Eric Alterman points to another study to describe just how effective, influential and ultimately dangerous Fox News, and misinformation in general, can be to the general public's understanding of current events and the supprt of policies related thereto:

"An in-depth study undertaken for the University of Maryland's Program on International Policy Attitudes and published around the time of the second anniversary of the attacks found that over sixty percent of Americans believed one of the following misperceptions:

1. There's clear evidence that Iraqi President Saddam Hussein worked closely with the Sept. 11 terrorists.
2. U.S. forces found weapons of mass destruction in Iraq.
3. People in foreign countries generally either backed the U.S.-led war or were evenly split between supporting and opposing it.

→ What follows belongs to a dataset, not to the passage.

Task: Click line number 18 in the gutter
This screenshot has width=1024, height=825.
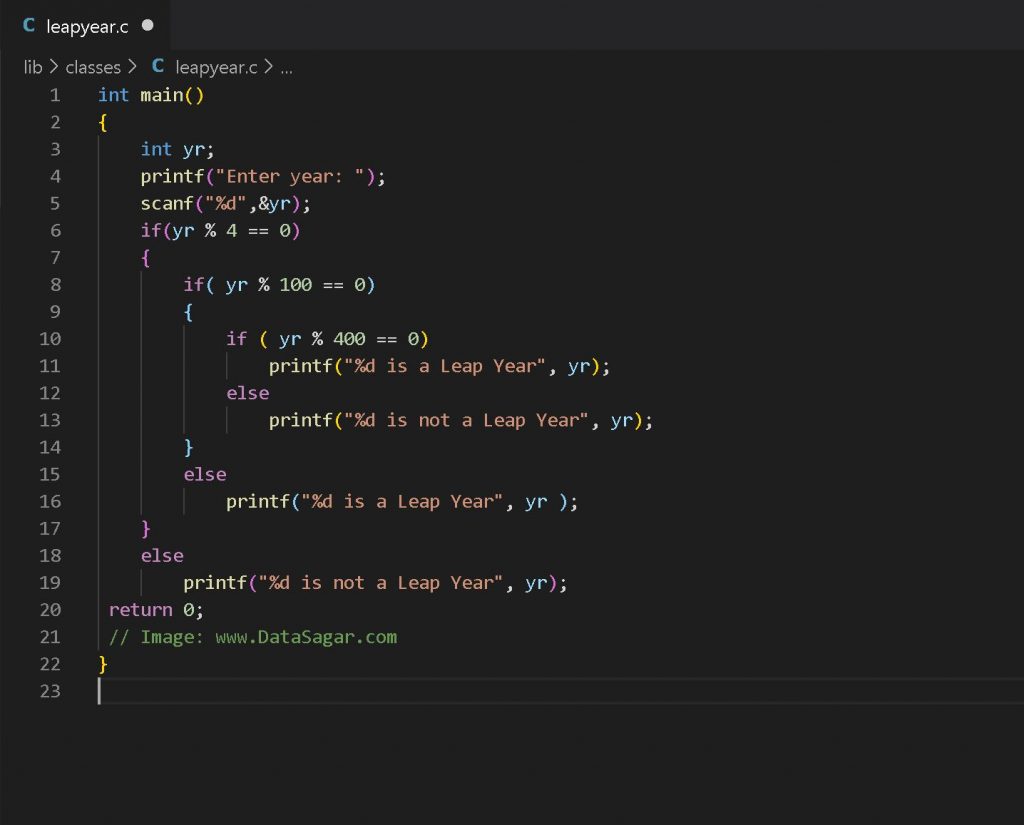Action: point(50,555)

Moreover, the researchers discovered a direct correlation between these misperceptions and the consumption of television news as opposed to newspapers or National Public Radio. According to its figures, 80 percent of Fox News' audience and 71 percent of CBS's bought into at least one of the above falsehoods. Meanwhile only 47 percent of newspaper and magazine readers and just 23 percent of those who said they relied on PBS or NPR found themselves similarly misled. And lest we forget, phony ideas have consequences. Support for Bush's war reached 53 percent among those who believed one of the lies, 78 percent among those who accepted two of them and a full 86 percent among those who embraced all three. Meanwhile fewer than a quarter of people who understood the truth of the situation--rejecting all three phony canards - were willing to take a trip on Bush and Cheney's not-so excellent adventure." [emphasis added]

Salon.com reviews Greenwald's movie and highlights some of the tactics that are uncovered in the documentary (as usual you may have to view a brief ad for a one-day pass to Salon.com, but it is short, painless and well worth the time).

"Take the network's 'some people say' mantra (as used in my first paragraph, above). I had watched plenty of Fox News without ever noticing this -- it's a way of introducing commentary, and specifically the reflexive right-wing views of the presumptive Fox core audience, into what is supposed to be news coverage, while appearing to not quite endorse it. 'Some people say that criticizing the war at a time like this is letting down our men and women in uniform,' or 'Some people say Richard Clarke is a political operative who's trying to sell books.' (Or, yes, "Some people are saying that John Kerry looks French!" -- uttered with a peculiar mixture of consternation and delight. Gosh, what a weird idea! But now that you mention it ...!)"

To illustrate this point, the author points to this fair and balanced quote from a pair of Fox News broadcasters: "Hey, [Kerry's] got Barbra and Kim Jong Il on his side -- what could go wrong?" "Yeah," chirrups the [broadcaster] on his left, "North Korea loves John Kerry!"